Supplied information:
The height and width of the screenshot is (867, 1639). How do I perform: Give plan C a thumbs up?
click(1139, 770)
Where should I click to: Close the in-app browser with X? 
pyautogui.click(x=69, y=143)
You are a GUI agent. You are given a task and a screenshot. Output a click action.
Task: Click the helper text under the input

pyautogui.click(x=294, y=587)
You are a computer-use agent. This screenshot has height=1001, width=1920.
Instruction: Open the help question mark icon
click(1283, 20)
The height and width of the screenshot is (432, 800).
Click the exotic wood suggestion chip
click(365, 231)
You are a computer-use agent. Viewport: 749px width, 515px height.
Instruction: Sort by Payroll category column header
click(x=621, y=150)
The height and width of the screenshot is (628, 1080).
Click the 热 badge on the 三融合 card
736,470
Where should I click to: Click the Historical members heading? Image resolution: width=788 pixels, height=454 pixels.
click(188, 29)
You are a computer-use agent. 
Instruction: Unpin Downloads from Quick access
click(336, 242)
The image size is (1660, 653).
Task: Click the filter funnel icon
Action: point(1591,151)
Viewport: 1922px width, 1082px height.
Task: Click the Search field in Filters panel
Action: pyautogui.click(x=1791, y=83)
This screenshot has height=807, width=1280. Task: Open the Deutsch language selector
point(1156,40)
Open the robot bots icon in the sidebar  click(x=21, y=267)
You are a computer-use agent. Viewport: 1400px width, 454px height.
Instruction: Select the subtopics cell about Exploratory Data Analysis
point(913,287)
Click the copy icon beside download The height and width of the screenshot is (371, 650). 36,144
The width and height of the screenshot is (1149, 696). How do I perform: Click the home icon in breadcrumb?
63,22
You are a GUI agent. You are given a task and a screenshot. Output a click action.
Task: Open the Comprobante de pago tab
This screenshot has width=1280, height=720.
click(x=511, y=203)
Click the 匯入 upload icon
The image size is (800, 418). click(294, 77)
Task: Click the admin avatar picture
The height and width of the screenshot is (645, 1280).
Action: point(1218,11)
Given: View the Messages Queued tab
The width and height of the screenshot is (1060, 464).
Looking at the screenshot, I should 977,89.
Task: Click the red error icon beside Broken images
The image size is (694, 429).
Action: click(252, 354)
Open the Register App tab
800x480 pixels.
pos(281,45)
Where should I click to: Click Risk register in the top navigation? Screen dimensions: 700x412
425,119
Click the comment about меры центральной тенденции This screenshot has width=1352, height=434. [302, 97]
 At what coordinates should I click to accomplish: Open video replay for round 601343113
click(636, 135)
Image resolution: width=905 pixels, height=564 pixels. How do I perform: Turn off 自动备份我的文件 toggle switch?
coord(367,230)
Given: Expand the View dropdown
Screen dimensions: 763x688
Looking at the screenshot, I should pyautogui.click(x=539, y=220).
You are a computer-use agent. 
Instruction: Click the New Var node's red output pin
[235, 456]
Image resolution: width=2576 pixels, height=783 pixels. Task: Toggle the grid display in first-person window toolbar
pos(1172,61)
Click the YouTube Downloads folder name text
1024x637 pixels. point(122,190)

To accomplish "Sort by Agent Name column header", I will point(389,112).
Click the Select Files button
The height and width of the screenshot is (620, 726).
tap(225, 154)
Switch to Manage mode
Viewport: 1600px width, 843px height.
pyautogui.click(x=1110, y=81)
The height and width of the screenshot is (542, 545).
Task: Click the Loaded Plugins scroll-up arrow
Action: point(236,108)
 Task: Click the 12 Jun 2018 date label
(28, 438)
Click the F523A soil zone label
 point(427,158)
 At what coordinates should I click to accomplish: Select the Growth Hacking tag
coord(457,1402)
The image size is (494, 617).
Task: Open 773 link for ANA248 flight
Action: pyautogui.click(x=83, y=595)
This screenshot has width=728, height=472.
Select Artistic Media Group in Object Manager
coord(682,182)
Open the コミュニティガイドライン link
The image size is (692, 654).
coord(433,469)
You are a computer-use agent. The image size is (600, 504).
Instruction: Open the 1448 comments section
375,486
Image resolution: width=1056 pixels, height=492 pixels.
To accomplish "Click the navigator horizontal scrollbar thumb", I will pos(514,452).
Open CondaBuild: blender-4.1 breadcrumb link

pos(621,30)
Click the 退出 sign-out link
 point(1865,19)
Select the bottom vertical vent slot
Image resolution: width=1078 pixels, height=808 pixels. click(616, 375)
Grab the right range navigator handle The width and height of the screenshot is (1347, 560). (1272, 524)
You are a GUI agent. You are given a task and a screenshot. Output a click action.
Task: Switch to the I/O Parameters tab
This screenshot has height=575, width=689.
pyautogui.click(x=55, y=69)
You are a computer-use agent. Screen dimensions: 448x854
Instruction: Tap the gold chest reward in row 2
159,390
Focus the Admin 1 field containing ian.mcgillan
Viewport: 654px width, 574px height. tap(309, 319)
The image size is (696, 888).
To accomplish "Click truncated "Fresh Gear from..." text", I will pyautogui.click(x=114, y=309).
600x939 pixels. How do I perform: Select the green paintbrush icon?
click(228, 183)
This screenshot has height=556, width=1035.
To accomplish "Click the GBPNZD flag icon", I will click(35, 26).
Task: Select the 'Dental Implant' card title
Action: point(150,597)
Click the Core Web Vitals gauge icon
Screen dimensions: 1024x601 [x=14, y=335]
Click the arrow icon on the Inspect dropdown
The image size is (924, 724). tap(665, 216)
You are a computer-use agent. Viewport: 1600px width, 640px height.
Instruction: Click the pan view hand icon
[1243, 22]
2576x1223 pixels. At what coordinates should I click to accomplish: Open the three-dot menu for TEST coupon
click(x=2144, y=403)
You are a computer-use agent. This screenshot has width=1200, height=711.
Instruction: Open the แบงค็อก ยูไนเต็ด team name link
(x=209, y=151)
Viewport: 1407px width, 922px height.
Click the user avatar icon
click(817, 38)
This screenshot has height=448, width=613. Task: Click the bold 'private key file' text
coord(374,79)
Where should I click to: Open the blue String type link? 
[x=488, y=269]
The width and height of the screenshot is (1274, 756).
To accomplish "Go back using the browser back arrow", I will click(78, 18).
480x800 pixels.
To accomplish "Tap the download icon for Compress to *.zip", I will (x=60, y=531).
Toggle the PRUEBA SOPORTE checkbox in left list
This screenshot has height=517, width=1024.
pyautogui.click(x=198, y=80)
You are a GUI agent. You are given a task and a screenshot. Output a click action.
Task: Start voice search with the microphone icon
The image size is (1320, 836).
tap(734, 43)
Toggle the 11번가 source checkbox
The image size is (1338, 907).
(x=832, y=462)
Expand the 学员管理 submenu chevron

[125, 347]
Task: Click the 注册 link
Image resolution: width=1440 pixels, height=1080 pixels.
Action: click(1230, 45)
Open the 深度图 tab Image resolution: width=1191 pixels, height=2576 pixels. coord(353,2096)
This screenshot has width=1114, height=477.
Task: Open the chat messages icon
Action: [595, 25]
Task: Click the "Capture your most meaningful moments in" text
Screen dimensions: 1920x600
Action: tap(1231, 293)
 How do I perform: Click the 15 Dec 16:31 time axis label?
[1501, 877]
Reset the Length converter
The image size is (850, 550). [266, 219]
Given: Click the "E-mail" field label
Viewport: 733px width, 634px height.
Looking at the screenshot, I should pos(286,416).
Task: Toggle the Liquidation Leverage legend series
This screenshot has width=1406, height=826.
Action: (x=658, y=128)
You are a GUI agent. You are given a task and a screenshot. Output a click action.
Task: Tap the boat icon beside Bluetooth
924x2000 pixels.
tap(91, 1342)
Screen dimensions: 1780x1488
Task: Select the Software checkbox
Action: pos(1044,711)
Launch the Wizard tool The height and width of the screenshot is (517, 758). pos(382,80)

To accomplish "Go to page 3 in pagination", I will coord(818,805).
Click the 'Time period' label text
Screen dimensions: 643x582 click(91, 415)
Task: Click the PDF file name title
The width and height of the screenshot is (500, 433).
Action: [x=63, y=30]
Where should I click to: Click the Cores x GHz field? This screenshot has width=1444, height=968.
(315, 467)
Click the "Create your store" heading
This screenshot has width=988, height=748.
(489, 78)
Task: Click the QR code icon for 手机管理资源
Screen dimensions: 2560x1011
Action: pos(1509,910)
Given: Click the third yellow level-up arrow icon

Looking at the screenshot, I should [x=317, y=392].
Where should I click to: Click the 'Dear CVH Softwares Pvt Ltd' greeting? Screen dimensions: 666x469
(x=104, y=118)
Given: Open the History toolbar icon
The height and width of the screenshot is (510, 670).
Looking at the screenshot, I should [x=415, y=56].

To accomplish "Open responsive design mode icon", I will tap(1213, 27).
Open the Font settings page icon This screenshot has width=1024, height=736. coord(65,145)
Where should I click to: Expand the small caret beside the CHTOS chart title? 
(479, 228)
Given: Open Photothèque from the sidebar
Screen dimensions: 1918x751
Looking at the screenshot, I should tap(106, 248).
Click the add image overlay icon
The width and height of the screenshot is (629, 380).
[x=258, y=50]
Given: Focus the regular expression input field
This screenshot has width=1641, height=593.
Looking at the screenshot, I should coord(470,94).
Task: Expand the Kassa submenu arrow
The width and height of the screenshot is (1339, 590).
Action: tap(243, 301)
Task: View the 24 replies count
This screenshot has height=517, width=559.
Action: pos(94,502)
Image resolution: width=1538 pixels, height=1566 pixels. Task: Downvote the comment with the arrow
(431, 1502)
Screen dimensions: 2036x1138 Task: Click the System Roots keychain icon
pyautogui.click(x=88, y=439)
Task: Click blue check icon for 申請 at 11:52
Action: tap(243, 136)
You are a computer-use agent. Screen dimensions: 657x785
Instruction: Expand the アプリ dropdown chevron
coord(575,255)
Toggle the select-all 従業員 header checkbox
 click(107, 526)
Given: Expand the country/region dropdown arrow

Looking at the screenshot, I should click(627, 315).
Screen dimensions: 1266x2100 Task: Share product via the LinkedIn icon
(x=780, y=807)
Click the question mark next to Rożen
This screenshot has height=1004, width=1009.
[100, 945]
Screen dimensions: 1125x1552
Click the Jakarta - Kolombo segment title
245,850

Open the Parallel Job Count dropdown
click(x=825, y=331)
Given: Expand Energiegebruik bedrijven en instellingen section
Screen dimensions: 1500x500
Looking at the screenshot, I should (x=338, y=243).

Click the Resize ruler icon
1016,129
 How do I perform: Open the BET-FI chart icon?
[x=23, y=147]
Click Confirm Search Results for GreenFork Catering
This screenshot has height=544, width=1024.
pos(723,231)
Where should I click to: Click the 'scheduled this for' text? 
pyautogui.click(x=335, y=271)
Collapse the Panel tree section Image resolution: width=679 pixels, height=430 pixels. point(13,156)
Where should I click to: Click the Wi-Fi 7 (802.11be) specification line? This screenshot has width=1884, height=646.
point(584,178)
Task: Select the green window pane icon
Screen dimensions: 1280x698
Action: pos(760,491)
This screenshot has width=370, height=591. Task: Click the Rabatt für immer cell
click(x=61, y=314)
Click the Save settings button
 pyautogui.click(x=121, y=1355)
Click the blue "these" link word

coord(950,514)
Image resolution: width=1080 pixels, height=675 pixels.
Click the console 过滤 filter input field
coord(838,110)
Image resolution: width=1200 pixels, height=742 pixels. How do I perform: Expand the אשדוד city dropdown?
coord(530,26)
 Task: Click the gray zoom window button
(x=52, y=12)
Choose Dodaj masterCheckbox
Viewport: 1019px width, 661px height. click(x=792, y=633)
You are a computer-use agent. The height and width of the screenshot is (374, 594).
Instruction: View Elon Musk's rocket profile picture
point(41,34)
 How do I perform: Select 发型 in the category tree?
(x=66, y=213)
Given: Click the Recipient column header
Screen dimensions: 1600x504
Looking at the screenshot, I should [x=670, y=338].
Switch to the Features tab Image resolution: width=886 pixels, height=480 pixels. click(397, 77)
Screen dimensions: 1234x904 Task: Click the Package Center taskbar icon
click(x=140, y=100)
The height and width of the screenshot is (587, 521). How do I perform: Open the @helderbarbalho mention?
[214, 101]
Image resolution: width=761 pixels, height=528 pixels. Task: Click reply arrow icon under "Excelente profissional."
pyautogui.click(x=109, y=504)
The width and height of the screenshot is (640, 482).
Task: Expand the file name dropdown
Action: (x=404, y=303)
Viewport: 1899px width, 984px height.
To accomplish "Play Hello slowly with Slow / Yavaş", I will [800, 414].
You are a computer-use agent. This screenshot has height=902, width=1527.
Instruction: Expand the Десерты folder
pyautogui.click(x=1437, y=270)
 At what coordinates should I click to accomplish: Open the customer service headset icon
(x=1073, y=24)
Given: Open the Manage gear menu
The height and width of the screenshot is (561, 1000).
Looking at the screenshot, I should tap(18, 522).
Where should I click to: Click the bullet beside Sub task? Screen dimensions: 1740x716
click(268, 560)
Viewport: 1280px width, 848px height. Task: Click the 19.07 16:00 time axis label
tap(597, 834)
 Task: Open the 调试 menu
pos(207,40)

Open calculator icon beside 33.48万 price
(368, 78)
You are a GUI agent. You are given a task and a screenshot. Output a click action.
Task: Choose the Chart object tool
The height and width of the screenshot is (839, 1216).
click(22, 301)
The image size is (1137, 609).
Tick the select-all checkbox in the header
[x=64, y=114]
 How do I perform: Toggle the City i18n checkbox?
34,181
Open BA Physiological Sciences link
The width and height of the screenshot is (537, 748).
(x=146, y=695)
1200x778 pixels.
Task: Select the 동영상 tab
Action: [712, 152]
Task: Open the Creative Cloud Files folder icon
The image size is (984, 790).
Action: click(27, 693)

Action item: Every line of the records that includes the word "sidebar" should be gathered.

Answer to this exercise:
Open the robot bots icon in the sidebar  click(x=21, y=267)
Given: Open Photothèque from the sidebar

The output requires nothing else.